→ **YOUR OBJECTIVE**: Can you output the lines below as a JSON list of strings, one string per line, with blank lines and the pictures left out?

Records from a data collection
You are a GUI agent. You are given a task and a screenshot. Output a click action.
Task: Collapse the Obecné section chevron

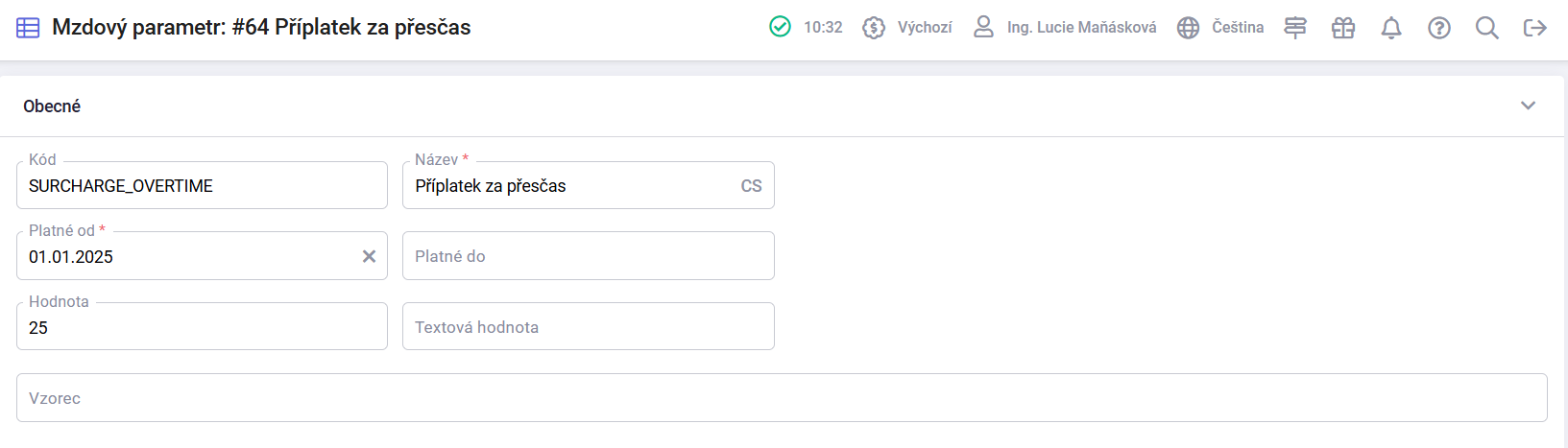click(1529, 106)
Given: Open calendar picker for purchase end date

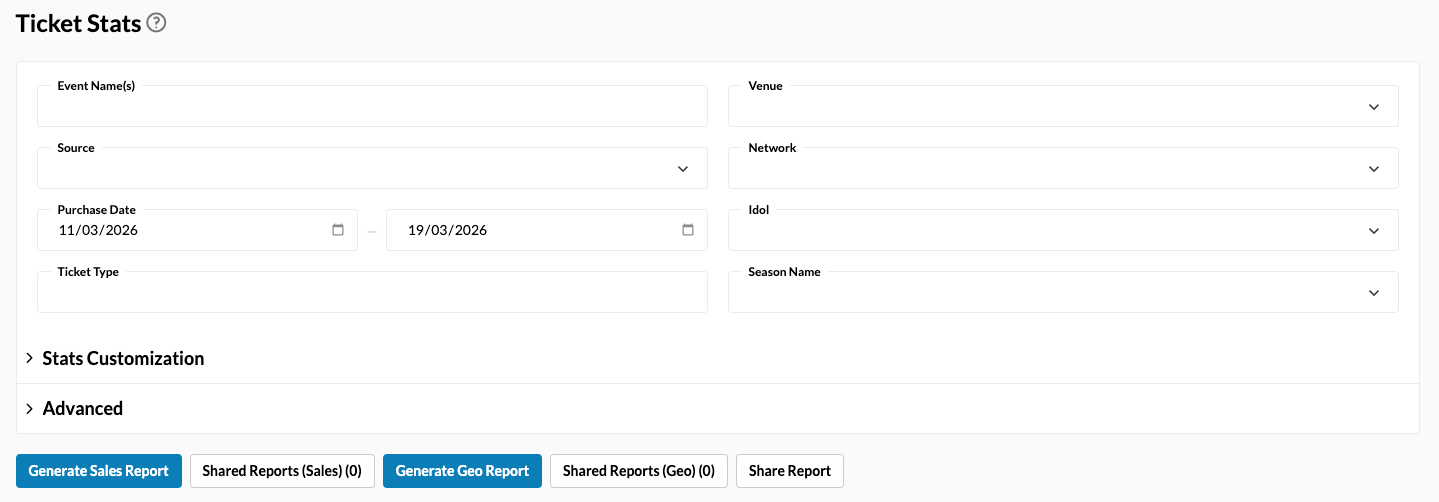Looking at the screenshot, I should tap(688, 230).
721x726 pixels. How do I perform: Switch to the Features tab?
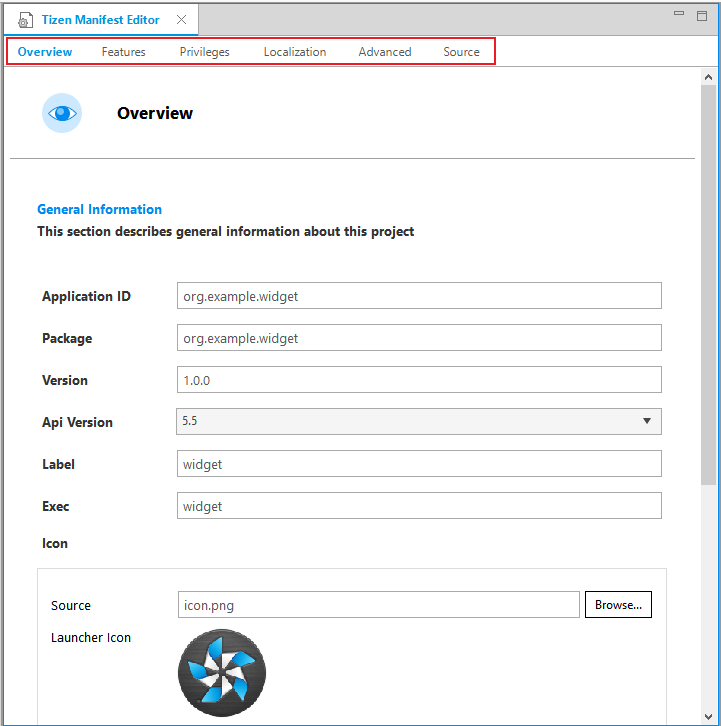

→ **EXPECTED ANSWER**:
[
  "You are a GUI agent. You are given a task and a screenshot. Output a click action.",
  "Task: Collapse the Obecné section chevron",
  "click(1529, 106)",
  "Given: Open calendar picker for purchase end date",
  "Looking at the screenshot, I should tap(688, 230).",
  "721x726 pixels. How do I perform: Switch to the Features tab?"
]